[Stored data entries]
* * * * *

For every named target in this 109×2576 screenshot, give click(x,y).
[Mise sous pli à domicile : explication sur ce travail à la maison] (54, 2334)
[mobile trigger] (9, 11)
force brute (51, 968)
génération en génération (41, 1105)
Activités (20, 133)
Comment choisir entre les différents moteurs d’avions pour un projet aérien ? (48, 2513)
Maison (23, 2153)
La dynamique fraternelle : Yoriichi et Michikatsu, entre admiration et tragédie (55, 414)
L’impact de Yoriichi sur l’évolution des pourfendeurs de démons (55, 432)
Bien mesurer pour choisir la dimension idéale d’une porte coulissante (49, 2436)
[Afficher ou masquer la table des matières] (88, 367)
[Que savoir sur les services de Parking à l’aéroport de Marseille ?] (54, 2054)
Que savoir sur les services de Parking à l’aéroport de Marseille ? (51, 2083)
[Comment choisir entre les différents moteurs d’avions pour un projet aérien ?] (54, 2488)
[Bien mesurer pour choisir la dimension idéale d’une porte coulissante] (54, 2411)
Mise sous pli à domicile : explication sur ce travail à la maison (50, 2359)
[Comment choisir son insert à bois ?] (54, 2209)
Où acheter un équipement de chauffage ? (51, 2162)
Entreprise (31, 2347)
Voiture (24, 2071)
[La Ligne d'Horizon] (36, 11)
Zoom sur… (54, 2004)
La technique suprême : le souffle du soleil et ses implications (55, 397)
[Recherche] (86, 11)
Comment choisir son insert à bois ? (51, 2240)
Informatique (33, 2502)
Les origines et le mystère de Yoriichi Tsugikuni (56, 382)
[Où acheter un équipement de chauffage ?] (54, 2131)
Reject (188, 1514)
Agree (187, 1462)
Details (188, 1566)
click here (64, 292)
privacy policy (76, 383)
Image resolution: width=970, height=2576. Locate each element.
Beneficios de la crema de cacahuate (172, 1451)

* * * * *

Requirement:
Set down, unchanged, only those lines above that fall between the line with "La technique suprême" and the line with "privacy policy (76, 383)", the two end lines included.

Result of the task:
La technique suprême : le souffle du soleil et ses implications (55, 397)
[Recherche] (86, 11)
Comment choisir son insert à bois ? (51, 2240)
Informatique (33, 2502)
Les origines et le mystère de Yoriichi Tsugikuni (56, 382)
[Où acheter un équipement de chauffage ?] (54, 2131)
Reject (188, 1514)
Agree (187, 1462)
Details (188, 1566)
click here (64, 292)
privacy policy (76, 383)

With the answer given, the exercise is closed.